The past traditional embedded operating systems are not well suited to the wireless sensor nodes because their source codes are too large to fit into the resource constrained sensor nodes. As a result, many new embedded operating systems for wireless sensor nodes are proposed in the last few years. For example, TinyOS, the current state of the art in sensor network operating systems, adopts the event-based programming model combined with a simple FIFO scheduler. However, the FIFO scheduling makes it hard to provide prompt response to time critical tasks. In this thesis, we design and implement an embedded operating system for wireless sensor networks but offers multi-threaded model with three Priority Queues scheduling scheme. These three queues are high priority task queue, normal priority task queue, and low priority task queue.
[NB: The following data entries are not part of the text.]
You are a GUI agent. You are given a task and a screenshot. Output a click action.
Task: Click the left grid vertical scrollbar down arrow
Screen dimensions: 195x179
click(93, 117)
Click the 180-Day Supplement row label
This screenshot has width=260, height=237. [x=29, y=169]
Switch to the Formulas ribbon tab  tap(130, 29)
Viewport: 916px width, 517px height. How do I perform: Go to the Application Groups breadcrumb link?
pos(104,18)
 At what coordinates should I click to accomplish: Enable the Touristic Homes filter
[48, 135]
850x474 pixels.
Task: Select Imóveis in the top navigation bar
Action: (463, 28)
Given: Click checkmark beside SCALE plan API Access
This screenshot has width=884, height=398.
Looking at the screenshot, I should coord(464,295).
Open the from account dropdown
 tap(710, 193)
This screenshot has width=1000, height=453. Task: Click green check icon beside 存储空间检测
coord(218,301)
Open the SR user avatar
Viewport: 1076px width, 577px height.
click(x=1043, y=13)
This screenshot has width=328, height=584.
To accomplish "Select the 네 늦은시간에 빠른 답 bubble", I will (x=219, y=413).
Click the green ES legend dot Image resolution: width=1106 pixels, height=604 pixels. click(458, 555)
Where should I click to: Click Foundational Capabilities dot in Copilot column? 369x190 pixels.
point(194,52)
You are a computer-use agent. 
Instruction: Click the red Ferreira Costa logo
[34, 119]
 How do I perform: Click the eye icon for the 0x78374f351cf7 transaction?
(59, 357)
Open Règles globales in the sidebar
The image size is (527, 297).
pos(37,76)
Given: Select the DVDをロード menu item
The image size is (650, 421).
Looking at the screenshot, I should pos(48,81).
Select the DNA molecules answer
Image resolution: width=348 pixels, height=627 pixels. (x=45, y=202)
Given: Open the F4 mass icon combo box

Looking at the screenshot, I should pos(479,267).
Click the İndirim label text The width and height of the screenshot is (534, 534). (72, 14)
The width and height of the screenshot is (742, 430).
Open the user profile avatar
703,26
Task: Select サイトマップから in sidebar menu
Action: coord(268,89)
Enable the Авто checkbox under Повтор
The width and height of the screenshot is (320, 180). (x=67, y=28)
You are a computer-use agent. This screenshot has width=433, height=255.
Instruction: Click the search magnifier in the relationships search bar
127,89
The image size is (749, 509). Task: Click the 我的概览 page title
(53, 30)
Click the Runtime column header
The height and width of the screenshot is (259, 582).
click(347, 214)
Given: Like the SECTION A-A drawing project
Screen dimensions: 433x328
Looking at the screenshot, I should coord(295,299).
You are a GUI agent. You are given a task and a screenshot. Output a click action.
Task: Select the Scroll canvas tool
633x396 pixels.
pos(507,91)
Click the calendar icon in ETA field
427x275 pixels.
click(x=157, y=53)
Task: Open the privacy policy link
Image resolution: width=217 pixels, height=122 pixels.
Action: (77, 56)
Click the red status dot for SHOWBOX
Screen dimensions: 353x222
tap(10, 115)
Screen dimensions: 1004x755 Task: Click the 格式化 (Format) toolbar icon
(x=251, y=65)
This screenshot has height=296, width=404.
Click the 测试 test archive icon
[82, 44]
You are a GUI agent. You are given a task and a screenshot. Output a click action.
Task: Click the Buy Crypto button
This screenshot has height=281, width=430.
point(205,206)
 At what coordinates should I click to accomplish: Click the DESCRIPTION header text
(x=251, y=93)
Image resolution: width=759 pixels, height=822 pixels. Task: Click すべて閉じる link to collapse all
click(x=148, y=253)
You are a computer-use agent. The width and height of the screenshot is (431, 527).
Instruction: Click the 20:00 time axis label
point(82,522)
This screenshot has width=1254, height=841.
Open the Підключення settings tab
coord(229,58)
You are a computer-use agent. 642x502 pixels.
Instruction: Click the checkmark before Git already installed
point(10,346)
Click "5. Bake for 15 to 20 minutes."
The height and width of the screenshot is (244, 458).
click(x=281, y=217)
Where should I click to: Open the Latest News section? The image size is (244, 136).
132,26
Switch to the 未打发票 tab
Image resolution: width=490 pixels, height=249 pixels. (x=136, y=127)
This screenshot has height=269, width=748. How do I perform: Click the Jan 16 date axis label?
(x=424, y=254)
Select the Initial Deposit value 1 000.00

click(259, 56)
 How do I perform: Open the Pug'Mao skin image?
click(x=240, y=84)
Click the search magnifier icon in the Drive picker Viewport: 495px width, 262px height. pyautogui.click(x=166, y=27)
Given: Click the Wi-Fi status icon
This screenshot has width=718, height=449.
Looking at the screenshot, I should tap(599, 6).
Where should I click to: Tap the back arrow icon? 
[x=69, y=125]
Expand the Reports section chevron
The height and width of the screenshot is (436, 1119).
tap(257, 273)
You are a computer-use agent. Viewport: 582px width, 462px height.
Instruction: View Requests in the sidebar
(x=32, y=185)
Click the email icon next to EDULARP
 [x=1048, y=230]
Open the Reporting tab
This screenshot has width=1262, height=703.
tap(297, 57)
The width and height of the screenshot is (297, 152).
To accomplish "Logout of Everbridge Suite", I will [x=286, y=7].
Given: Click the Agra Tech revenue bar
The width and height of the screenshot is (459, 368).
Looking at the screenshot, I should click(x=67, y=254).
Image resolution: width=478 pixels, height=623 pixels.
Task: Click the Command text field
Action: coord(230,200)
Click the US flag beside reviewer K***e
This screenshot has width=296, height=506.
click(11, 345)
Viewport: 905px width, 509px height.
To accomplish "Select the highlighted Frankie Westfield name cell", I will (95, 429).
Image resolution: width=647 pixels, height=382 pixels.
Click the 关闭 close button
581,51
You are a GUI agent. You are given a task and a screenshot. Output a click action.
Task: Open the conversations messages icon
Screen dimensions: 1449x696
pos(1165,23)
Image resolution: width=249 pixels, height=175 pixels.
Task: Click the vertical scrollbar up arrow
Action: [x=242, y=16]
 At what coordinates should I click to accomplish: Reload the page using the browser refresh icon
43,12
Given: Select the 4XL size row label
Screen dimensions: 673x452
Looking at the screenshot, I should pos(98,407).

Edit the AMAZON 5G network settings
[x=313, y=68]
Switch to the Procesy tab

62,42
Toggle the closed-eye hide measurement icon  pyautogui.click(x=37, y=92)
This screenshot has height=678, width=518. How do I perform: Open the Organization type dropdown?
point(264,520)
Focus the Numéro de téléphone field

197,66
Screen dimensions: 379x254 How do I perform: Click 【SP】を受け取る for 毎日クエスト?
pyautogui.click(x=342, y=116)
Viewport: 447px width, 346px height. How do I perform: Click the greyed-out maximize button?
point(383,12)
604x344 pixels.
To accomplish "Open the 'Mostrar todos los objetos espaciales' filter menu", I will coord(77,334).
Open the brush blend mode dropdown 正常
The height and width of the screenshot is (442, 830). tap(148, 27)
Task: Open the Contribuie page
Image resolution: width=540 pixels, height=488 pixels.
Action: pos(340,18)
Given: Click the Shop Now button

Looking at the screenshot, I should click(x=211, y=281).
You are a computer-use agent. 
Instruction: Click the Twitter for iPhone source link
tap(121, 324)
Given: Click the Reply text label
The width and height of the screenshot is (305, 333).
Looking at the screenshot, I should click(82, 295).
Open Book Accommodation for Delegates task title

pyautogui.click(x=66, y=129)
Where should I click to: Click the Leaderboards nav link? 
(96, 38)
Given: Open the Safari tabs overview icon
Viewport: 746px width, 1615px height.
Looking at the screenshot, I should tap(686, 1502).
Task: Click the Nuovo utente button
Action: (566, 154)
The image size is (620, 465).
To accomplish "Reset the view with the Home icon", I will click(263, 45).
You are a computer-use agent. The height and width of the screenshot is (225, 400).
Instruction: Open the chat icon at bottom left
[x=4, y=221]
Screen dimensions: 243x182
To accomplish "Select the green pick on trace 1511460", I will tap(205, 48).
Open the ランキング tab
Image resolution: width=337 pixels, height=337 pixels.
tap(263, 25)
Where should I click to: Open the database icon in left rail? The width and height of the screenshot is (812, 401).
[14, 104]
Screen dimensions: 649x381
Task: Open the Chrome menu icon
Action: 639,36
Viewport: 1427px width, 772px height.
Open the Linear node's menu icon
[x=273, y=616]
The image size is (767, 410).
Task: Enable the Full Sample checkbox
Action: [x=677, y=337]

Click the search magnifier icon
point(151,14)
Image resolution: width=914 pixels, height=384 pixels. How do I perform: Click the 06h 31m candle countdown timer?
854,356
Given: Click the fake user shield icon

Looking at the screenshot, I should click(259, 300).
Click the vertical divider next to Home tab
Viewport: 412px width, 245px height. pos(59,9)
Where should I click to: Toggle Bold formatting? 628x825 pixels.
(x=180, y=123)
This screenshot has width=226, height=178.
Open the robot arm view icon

Tasks in different classes are preemptable to provide prompt response to higher priority/time critical tasks. In contrast, tasks in the same classes are scheduled by FIFO to save memory space since tasks in the same queue can share the same stack. From the experimental result, the code size of our kernel only consumes 6 Kbytes of memory, which is well-suited to the resource limited sensor nodes.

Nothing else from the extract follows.